Lorayes, representing Basiliso Mediavillo and Rosario Mediavillo, presented a motion averring:
• That Rosario is and Joaquin was the grandchild of the testator, Florencio Pecson
• That Rosario, was disinherited by Florencio, according to clause 3 of the will, because she failed
to show him due respect and on a certain occasion raised her hand against him

Paragraph 3 of the will disinherited Rosario Mediavillo states:


I declare that one of my daughters, named Teresa, now deceased, left a legitimate daughter named
Rosario Mediavillo. I also declare that I disinherit my granddaughter, Rosario, because she was grossly
disrespectful to me and because on one occasion, when it was I do not remember, she raised her hand
against me. Therefore, it is my will that the said Rosario Mediavillo shall have no share in my property.
• That the interested party did not commit such an act, and if perhaps she did, it was due to the
derangement of her mental faculties which occurred a long time ago and from which she now
suffers in periodical attacks.

It also appears from the evidence that Teresa (daughter of Florencio, mother of Rosario) also died. Her
son Joaquin died, unmarried and childless, before the death of the testator.

The lower court found out that the evidence shows that Rosario became insane in 1895, when she went to
Nueva Caceres to study in college, and it has been proved that it was previous to this date that she
disobeyed her grandfather and raised her hand against him. But since she was 14 years old, and shortly
afterwards became insane, she was not responsible for her acts and should not have been disinherited by
her grandfather.

The court therefore decreed that clause 3 of the will is contrary to law and is set aside for being of no
force or value whatever.
Issue:

Whether or not the courts, when a parent disinherits his children, may inquire into the cause of the
disinheritance and decide that there was or was not ground for such disinheritance.

Held:

Yes. The Civil Code (Art. 848) provides that disinheritance shall only take place for one of the causes
expressly fixed by law. Article 849 of the Civil Code provides that the disinheritance can only be effected
by the testament, in which shall be mentioned the legal grounds or causes for such disinheritance. The
right of the courts to inquire into the causes and whether there was sufficient cause for the disinheritance
or not, seems to be supported by express provisions of the Civil Code. Disinheritance made without
statement of the reason, or for a cause the truth of which, if contradicted, should not be proven shall annul
the designation of heirship, in so far as it prejudices the person disinherited.

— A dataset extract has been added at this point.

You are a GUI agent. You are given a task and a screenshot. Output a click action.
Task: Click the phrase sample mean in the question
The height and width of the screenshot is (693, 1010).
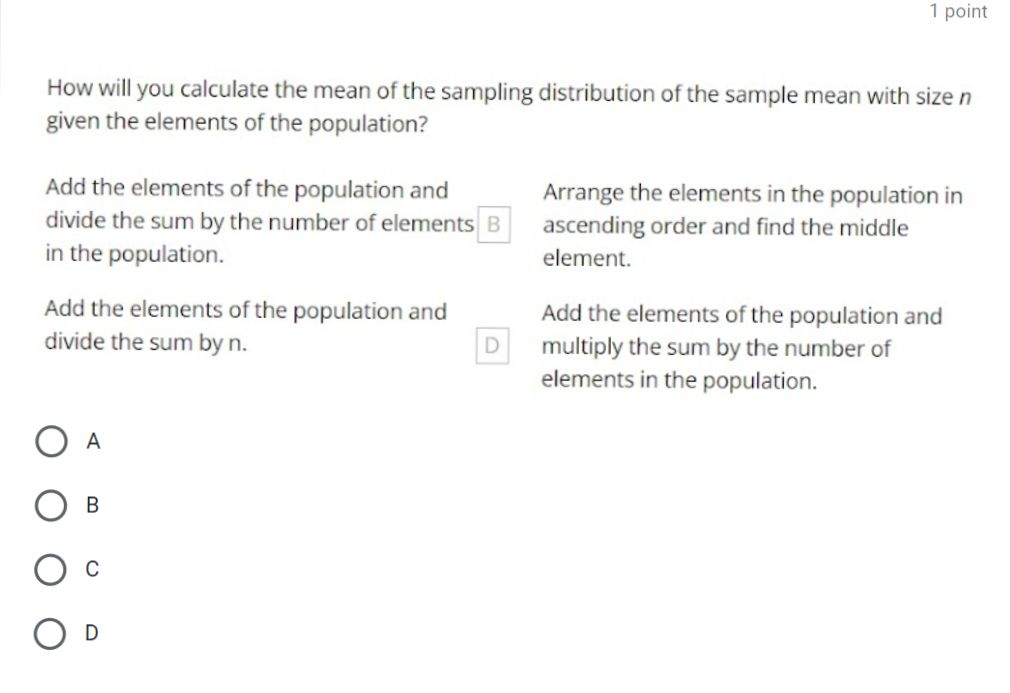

In the case, It appears from the record that when Rosario Mediavillo was about 14 years of age, she had
received some attentions from a young man – that she had received a letter from him – and that her
grandfather, Florencio, took occasion to talk to her about the relations between her and the said young
man. It was upon that occasion when the disobedience and disrespect were shown to her grandfather, and
that was the cause for her disinheritance by her grandfather. The record shows that after said event, she
lost the use of her mental powers and that she has never regained them, except for very brief periods, up
to the present time.

The lower court is correct in taking into consideration her tender years, that she was probably not
responsible for the disrespect and disobedience shown to her grandfather in the year 1894 or 1895.